» **Extracted information**:
== Segment start ==
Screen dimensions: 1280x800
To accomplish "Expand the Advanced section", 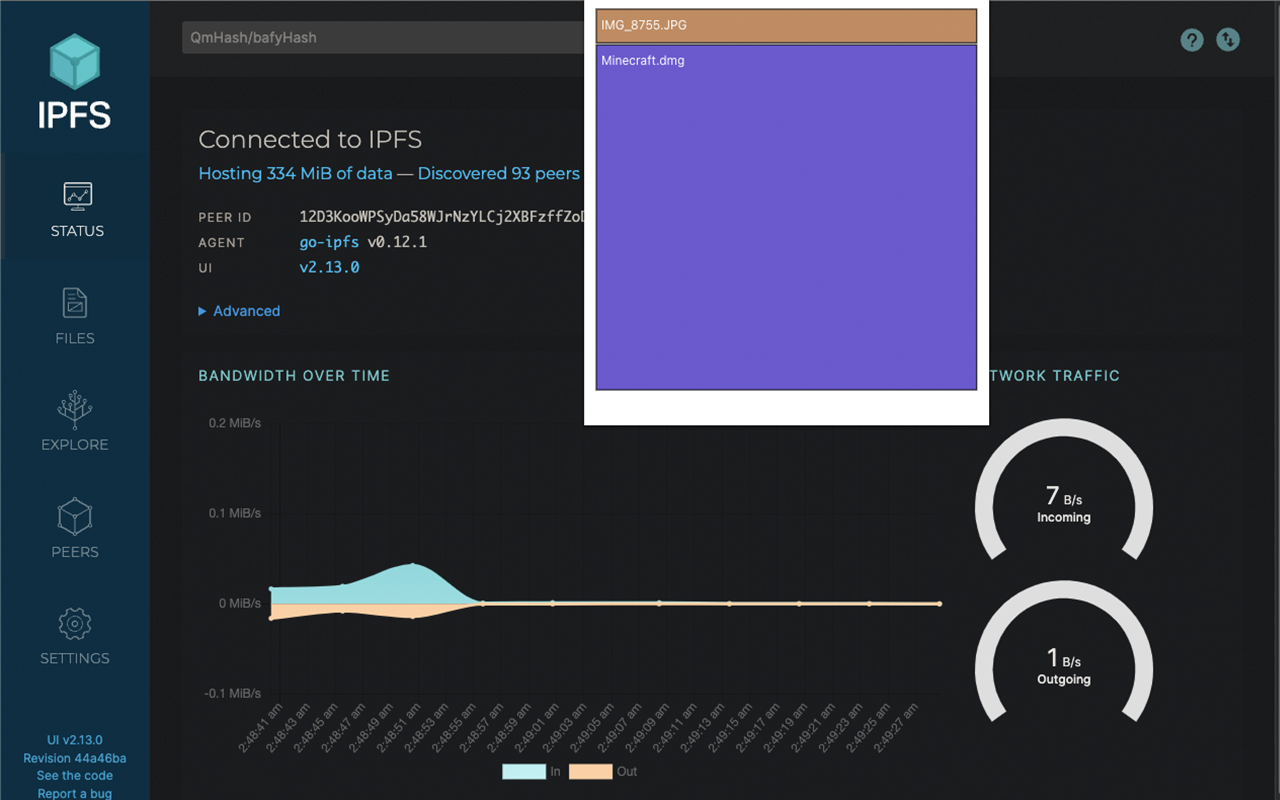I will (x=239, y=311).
== Segment end ==
== Segment start ==
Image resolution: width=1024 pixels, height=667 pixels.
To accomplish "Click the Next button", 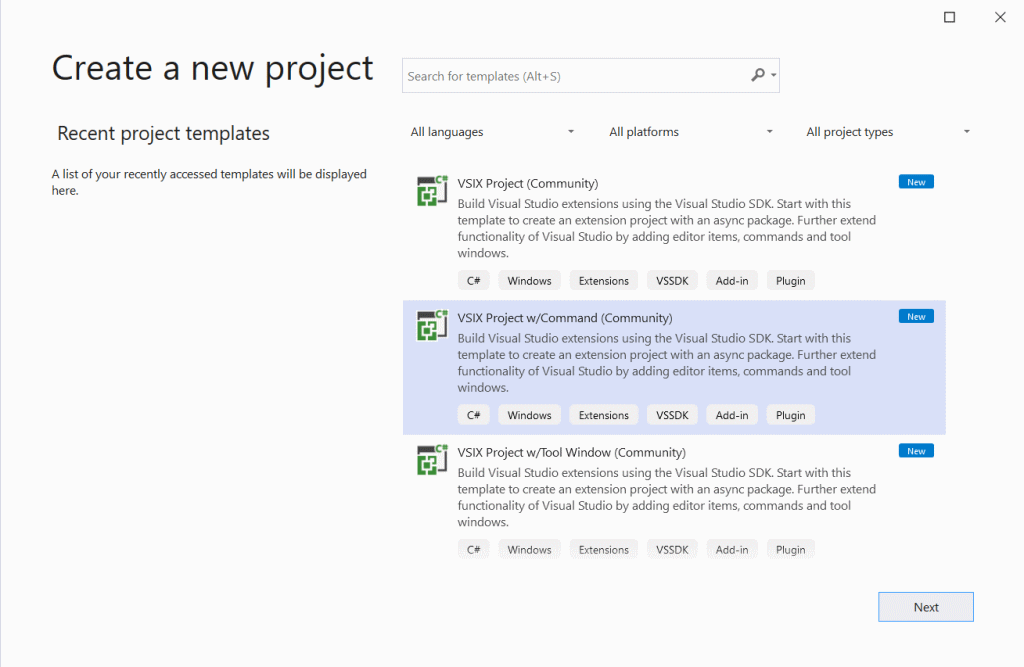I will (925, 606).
== Segment end ==
== Segment start ==
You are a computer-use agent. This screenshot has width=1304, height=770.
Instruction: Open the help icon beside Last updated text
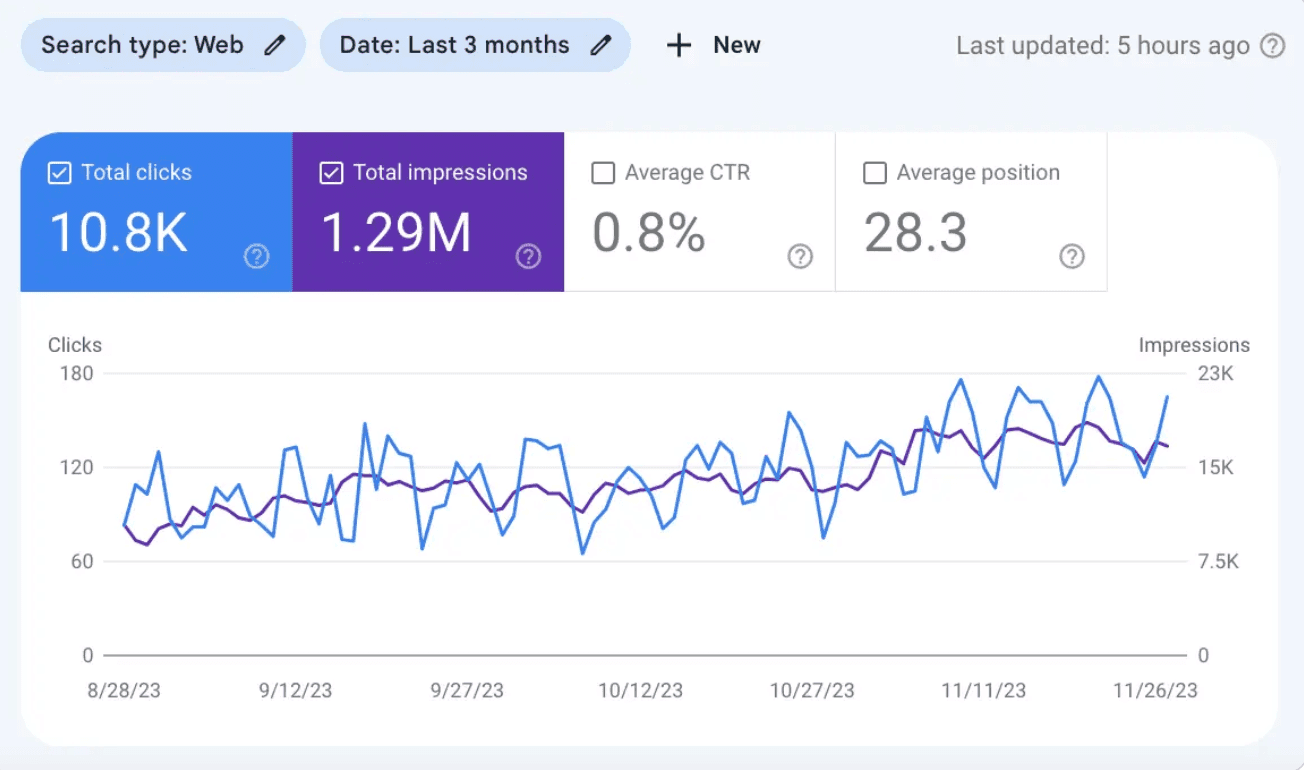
== Segment end ==
» **Exercise aim**: Copy every line from the entries that contains the word "width".

» **Task solution**:
Image resolution: width=1024 pixels, height=667 pixels.
You are a computer-use agent. This screenshot has width=1304, height=770.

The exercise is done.